Medio siglo después, el presidente Gustavo Petro está haciendo una denuncia parecida al decir que el acuerdo de paz con las FARC no está funcionando porque el Estado colombiano no quiere cumplirlo. Petro afirma que en ninguno de los grandes ejes del acuerdo (la reforma agraria, la transformación del territorio y la verdad judicial) se ha podido avanzar porque las entidades del Estado responsables de adoptar las medidas necesarias en cada caso están incumpliendo su obligación.
Al igual que López Michelsen, Petro está tropezando con la dictadura de los mandos medios que pueden impedir el cumplimiento de las órdenes del Ejecutivo esgrimiendo normas antiguas y en desuso o acudiendo a otros recursos para alegar que dichas órdenes no se pueden ejecutar. En opinión de Petro, esta situación demuestra la falta de voluntad política en ciertas instancias del Estado para dar cumplimiento a lo que el gobierno de Juan Manuel Santos pactó en nombre del mismo Estado.
Los análisis realizados por varias instituciones, incluyendo a las Naciones Unidas, indican que en los cuatro años de la administración que presidió Iván Duque no se avanzó casi nada en el cumplimiento de los compromisos adquiridos en el acuerdo con las FARC, y aunque en el gobierno de Petro se han logrado algunos avances, como la creación de la jurisdicción agraria, muchos de los compromisos no han salido del papel. La explicación se encuentra en la reiterada denuncia del presidente sobre las talanqueras de los mandos medios que impiden su cumplimiento.
Si a esto se agrega el asesinato de más de cuatrocientos excombatientes de las FARC que firmaron la paz, el panorama no es nada halagüeño para quienes esperamos que en Colombia se logre aclimatar una verdadera paz. Lo más sorprendente es que a pesar de esto la mayoría de los excombatientes no se han desmoralizado y siguen comprometidos con lo que firmaron.

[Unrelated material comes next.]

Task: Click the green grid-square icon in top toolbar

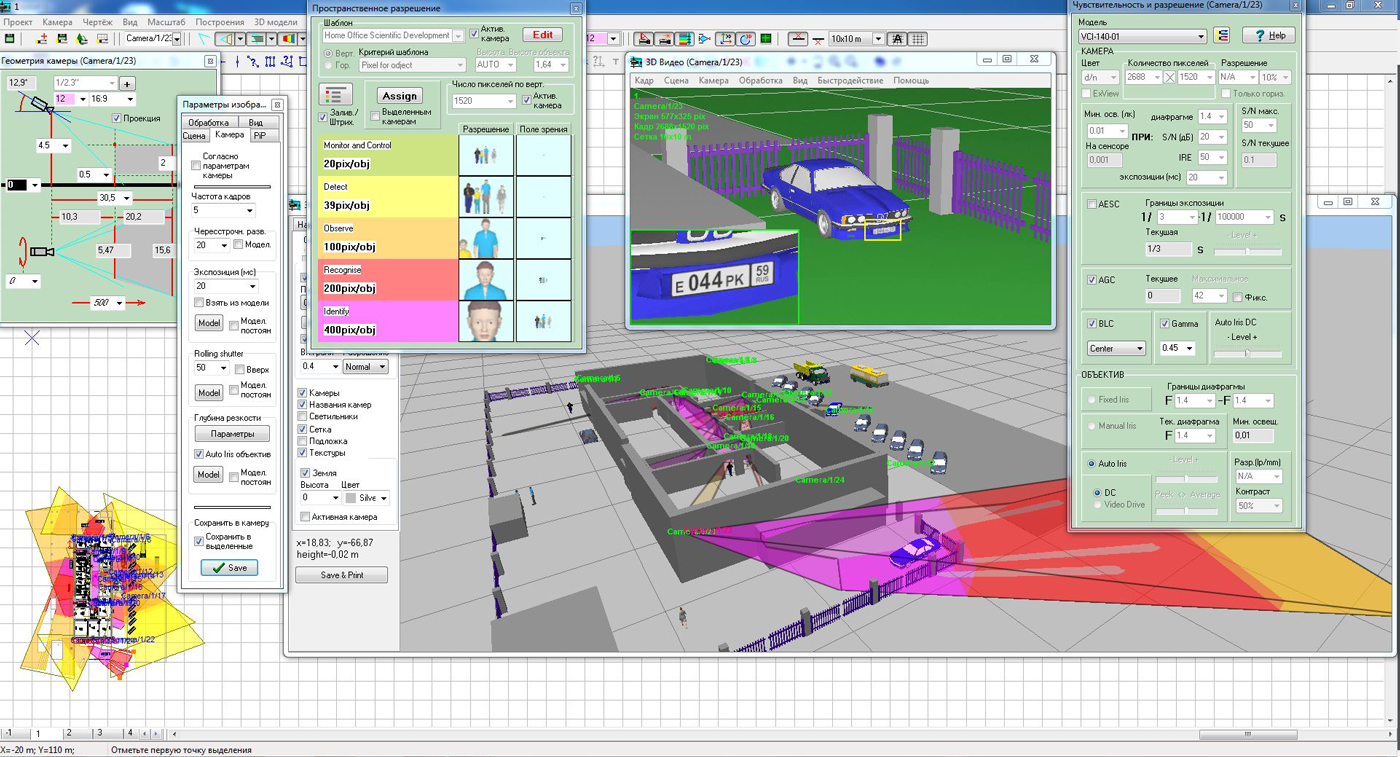Action: click(x=766, y=39)
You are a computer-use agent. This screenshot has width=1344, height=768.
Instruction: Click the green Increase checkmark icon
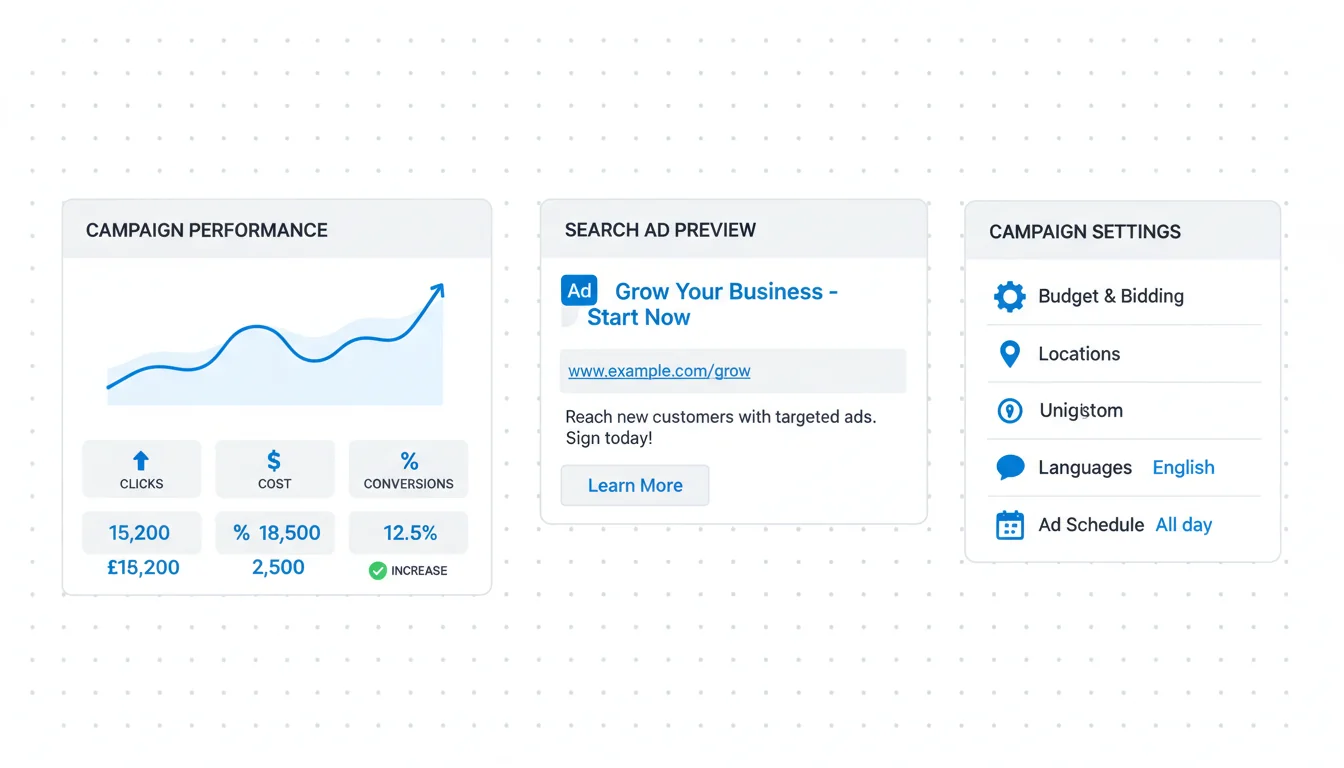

La triste realidad es que esta situación no constituye una novedad en la historia de Colombia. Desde los primeros tiempos de la República, los conflictos que ensangrentaron al país y concluyeron con acuerdos de paz fueron seguidos casi siempre por venganzas y retaliaciones dirigidas contra los firmantes de esos acuerdos. Así pasó con Rafael Uribe Uribe, uno de los jefes liberales en la Guerra de los Mil Días, asesinado en 1914 frente al Capitolio nacional; con el general Justo L. Durán, otro de los jefes liberales en la misma guerra, quien corrió igual suerte en 1924 a pesar de haber demostrado su fidelidad al acuerdo de paz que puso fin a la contienda; con el guerrillero liberal Guadalupe Salcedo, traicionado y asesinado por agentes del gobierno en 1957, después de firmar la paz y entregar las armas; y con Carlos Pizarro Leongómez, el jefe del M-19 asesinado en 1990 después de firmar la paz con el gobierno de Virgilio Barco.
Lo que estamos presenciando ahora es la repetición de una secuela de venganzas alentadas por los “enemigos agazapados de la paz”, como Otto Morales Benítez llamó en 1983 a quienes boicoteaban los esfuerzos de pacificación del presidente Belisario Betancur y que, según el mismo Morales Benítez, estaban “por dentro y por fuera” del gobierno. Más de cuatro décadas después, la paz sigue teniendo enemigos agazapados por fuera y por dentro del Estado. Son una maldición y una dictadura que continúa imponiéndose por encima de la voluntad de la mayoría de los colombianos que queremos vivir en paz.